- Aim: Gather every one of the lines below that contains the word "dimensions". Case counts.

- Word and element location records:
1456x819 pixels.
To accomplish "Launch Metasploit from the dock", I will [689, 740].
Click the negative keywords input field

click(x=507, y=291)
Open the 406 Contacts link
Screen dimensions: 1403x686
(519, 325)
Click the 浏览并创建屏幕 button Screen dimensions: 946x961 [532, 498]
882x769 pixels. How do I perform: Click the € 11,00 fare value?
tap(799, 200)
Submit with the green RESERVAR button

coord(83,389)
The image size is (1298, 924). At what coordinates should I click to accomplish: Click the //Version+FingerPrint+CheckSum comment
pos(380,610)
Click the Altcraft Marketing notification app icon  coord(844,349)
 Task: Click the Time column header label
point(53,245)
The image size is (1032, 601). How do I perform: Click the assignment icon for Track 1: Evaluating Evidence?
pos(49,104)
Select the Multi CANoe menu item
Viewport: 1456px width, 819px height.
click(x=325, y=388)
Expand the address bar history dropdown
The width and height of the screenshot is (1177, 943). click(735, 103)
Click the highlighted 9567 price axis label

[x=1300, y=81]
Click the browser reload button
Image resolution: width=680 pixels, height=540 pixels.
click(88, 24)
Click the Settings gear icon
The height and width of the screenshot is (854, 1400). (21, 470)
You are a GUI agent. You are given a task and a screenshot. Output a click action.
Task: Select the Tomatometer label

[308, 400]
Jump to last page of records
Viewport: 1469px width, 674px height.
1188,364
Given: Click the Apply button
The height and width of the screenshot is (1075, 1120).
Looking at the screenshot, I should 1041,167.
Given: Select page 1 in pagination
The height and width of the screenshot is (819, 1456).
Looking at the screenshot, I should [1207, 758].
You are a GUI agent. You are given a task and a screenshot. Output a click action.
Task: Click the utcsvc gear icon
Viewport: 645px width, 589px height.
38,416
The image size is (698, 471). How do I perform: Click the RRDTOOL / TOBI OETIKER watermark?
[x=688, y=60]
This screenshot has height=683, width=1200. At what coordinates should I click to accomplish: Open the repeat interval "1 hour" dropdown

- Full solution:
Screen dimensions: 1403x686
Click the 浏览并创建屏幕 button Screen dimensions: 946x961 [532, 498]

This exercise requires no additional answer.